The European Movement International believes that any approach to reduce arrivals to the EU must, however, never be at the expense of ensuring access to protection for those in need. Member States should, therefore, refrain from adopting a ‘Fortress Europe’ style solution, as this runs counter to the founding values of the Union which emphasise openness and inclusiveness.

Input from the European Movement International

To this end, and as elaborated in our Policy Position on ‘Migration and Europe: Protecting fundamental rights’, the European Movement International welcomes developments towards a European Union Asylum Agency and supports the fair sharing of responsibility to host asylum seekers and refugees.

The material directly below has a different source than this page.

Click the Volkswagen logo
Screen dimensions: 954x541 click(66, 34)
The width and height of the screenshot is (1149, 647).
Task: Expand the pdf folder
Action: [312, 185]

As discussed in our Policy Position on security cooperation, we emphasise the need for the implementation of the EU Agenda on Migration to be fully coherent with the overall direction of the EU’s foreign and security policy. As a substantial financial contributor to development cooperation, the EU should continue its work to address the root causes of irregular migration and forced displacement. This should, however, not lead to development aid being used to strengthen the ‘Fortress Europe’.